It's indistinguishable.
>> Okay. So agents need to be physical.
>> So I do believe that an agent needs to
be physical. That absolutely. I don't
believe, you know, I I believe you can
have a model of agency and not have an
agent, right? I, you know, you can put
that model in a computer and run it and
make predictions as to what an agent
would do. You and it might even be 100%
correct, but I still wouldn't call it an
agent.
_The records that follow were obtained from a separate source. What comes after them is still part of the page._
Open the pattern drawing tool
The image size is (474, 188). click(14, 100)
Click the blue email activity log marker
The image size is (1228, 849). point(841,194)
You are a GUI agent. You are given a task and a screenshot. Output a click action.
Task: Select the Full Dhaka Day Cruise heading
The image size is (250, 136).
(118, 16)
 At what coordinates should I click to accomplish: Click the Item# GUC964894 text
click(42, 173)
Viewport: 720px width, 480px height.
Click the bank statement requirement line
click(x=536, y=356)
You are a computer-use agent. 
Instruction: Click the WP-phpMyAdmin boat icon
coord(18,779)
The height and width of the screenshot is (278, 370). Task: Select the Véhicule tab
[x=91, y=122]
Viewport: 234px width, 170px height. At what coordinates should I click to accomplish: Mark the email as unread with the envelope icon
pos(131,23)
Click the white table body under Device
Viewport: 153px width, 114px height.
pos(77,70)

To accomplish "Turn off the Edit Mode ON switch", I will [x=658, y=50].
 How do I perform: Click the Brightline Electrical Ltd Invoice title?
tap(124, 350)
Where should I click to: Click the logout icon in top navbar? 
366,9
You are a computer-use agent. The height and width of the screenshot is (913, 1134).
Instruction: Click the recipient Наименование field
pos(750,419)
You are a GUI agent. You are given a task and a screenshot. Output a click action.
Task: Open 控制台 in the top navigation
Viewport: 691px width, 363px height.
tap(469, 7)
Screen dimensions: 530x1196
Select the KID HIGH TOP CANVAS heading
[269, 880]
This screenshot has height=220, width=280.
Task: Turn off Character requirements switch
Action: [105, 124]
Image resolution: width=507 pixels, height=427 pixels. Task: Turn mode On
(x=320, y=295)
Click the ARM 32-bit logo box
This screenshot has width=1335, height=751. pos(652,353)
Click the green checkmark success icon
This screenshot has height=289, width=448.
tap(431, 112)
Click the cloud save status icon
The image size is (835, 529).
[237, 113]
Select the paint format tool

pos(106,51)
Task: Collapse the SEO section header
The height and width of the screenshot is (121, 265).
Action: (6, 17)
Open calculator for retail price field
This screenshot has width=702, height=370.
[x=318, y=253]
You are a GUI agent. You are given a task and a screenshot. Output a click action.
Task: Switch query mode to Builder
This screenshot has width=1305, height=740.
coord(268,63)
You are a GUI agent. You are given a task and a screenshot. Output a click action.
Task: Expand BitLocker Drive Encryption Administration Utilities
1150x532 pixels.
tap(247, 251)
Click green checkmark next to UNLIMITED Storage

But again, this is like getting
into philosophy and like philosophy
frustrates the basian because philosophy
is not probabilistic,
right? [laughter]
philosophy is really about drawing clear
lines and distinctions and in my world
those don't really exist right there's
everything has an error bar you know all
of there isn't a clear delineation
between you know uh you know an object
and an agent it's really you know in
from this modeling perspective it's
really just a question of degrees and
philosophy is terrible at handling
questions of degree
>> my friend Keith he he's a big fan of um
computability
and and he thinks that an agent is
basically you know like a type of
computation and it has access to ambient
state and it can take action and there's
this kind of like cybernetic loop and
for him the strength of the agency in
the system is the compute type that the
thing is doing right so if it's if it's
a finite state automter then it's a weak
agent if it's a touring machine it's a
strong agent
>> yeah it's the degree of sophistication
of the compute right
>> pretty much does That ring true to you?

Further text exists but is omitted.